Sleep well: for I can follow you, to bless
And lull your distant beauty where you roam;
And with wild songs of hoarded loveliness
Recall you to these arms that were your home.

I keep such music in my brain
No din this side of death can quell;
Glory exulting over pain,
And beauty, garlanded in hell.

My dreaming spirit will not heed
The roar of guns that would destroy
My life that on the gloom can read
Proud-surging melodies of joy.

To the world’s end I went, and found
Death in his carnival of glare;
But in my torment I was crowned,
And music dawned above despair.

October's bellowing anger breaks and cleaves
The bronzed battalions of the stricken wood
In whose lament I hear a voice that grieves
For battle’s fruitless harvest, and the feud
Of outraged men. Their lives are like the leaves
Scattered in flocks of ruin, tossed and blown
Along the westering furnace flaring red.
O martyred youth and manhood overthrown,
The burden of your wrongs is on my head.

Evening was in the wood, louring with storm.
A time of drought had sucked the weedy pool
And baked the channels; birds had done with song.
Thirst was a dream of fountains in the moon,
Or willow-music blown across the water
Leisurely sliding on by weir and mill.

Uneasy was the man who wandered, brooding,
His face a little whiter than the dusk.
A drone of sultry wings flicker'd in his head.
The end of sunset burning thro' the boughs
Died in a smear of red; exhausted hours
Cumber'd, and ugly sorrows hemmed him in.

He thought: 'Somewhere there's thunder,' as he strove
To shake off dread; he dared not look behind him,
But stood, the sweat of horror on his face.
He blunder'd down a path, trampling on thistles,
In sudden race to leave the ghostly trees.
And: 'Soon I'll be in open fields,' he thought,
And half remembered starlight on the meadows,
Scent of mown grass and voices of tired men,
Fading along the field-paths; home and sleep
And cool-swept upland spaces, whispering leaves,
And far off the long churring night-jar's note.

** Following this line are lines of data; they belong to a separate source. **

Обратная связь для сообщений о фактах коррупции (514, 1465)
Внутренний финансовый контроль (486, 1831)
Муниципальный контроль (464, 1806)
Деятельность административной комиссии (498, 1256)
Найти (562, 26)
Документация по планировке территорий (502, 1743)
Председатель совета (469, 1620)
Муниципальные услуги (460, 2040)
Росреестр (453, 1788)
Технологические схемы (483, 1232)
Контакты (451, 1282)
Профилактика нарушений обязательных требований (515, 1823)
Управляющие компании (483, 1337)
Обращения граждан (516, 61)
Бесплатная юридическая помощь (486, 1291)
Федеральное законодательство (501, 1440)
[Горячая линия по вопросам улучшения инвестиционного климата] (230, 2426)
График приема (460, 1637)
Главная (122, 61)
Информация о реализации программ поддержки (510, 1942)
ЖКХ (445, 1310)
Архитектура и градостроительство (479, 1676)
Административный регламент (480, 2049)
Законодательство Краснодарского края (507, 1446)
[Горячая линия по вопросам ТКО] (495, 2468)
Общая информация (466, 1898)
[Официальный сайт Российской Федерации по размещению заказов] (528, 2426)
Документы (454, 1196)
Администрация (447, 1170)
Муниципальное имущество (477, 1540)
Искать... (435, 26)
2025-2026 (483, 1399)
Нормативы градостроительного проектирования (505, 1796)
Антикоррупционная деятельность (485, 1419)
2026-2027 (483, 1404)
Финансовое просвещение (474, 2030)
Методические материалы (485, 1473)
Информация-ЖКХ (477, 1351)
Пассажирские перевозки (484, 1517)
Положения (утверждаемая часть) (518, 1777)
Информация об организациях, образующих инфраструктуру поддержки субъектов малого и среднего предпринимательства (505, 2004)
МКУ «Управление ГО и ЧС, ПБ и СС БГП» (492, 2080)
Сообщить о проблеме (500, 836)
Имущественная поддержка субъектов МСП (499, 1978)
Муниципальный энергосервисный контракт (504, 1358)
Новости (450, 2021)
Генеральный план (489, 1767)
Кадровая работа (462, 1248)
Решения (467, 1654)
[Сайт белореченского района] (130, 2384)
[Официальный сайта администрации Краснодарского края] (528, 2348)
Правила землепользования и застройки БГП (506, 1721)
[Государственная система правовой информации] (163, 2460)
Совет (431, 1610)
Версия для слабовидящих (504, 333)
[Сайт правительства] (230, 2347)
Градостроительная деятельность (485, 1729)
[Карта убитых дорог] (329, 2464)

But something in the wood, trying to daunt him,
Led him confused in circles through the thicket.
He was forgetting his old wretched folly,
And freedom was his need; his throat was choking.
Barbed brambles gripped and clawed him round his legs,
And he floundered over snags and hidden stumps.
Mumbling: 'I will get out! I must get out!'
Butting and thrusting up the baffling gloom,
Pausing to listen in a space 'twixt thorns,
He peers around with peering, frantic eyes.
An evil creature in the twilight looping,
Flapped blindly in his face. Beating it off,
He screeched in terror, and straightway something clambered
Heavily from an oak, and dropped, bent double,
To shamble at him zigzag, squat and bestial.
Headlong he charges down the wood, and falls
With roaring brain--agony--the snap't spark--
And blots of green and purple in his eyes.
Then the slow fingers groping on his neck,
And at his heart the strangling clasp of death.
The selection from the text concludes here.